Copy the stretch of the data below from the line containing "The image size is (1366, 722)." through the line containing "What do you see at coordinates (702, 66)", keeping every line unchanged.

+--

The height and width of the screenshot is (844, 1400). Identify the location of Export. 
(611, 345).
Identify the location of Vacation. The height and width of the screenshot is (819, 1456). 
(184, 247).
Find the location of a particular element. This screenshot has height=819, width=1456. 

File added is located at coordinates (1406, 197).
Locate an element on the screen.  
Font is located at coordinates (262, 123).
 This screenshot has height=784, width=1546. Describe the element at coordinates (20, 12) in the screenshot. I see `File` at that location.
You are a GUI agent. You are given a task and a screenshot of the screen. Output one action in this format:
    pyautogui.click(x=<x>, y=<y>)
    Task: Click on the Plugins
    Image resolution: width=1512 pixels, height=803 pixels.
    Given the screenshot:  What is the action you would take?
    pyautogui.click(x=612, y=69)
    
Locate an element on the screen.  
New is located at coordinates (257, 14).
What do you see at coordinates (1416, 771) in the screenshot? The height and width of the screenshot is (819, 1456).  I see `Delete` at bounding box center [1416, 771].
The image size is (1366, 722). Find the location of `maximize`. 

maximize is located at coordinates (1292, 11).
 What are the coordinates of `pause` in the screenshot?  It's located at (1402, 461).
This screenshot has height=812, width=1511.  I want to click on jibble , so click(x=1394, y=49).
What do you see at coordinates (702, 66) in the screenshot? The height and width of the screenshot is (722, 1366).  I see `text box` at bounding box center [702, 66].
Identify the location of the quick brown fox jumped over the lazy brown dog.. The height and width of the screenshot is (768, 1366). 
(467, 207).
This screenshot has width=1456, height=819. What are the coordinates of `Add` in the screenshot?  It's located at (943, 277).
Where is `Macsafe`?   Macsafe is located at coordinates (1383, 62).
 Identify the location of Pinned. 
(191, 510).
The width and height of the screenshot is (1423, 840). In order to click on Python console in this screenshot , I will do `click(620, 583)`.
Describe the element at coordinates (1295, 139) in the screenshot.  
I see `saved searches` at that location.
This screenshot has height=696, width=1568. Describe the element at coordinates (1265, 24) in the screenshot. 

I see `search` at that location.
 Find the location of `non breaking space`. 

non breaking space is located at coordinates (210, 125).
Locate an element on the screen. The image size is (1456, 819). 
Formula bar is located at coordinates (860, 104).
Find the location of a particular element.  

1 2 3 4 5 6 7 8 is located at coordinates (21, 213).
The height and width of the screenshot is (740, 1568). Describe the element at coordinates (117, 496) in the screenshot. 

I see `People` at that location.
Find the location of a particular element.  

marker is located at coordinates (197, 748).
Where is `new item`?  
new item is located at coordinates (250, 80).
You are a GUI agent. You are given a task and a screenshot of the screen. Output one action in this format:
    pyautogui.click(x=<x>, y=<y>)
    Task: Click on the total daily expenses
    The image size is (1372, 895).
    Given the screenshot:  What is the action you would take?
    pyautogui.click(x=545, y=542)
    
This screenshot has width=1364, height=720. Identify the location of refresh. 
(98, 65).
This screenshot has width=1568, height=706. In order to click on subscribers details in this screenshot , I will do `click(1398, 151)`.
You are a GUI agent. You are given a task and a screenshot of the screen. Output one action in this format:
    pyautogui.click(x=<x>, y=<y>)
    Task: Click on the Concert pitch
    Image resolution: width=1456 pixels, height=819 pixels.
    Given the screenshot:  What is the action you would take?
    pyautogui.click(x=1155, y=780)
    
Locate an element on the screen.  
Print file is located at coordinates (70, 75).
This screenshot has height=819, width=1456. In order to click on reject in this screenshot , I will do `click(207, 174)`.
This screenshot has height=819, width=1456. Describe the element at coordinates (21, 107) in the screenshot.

+--

ANSWER BELOW
The image size is (1366, 722). Find the location of `maximize`. 

maximize is located at coordinates (1292, 11).
 What are the coordinates of `pause` in the screenshot?  It's located at (1402, 461).
This screenshot has height=812, width=1511.  I want to click on jibble , so click(x=1394, y=49).
What do you see at coordinates (702, 66) in the screenshot? The height and width of the screenshot is (722, 1366).  I see `text box` at bounding box center [702, 66].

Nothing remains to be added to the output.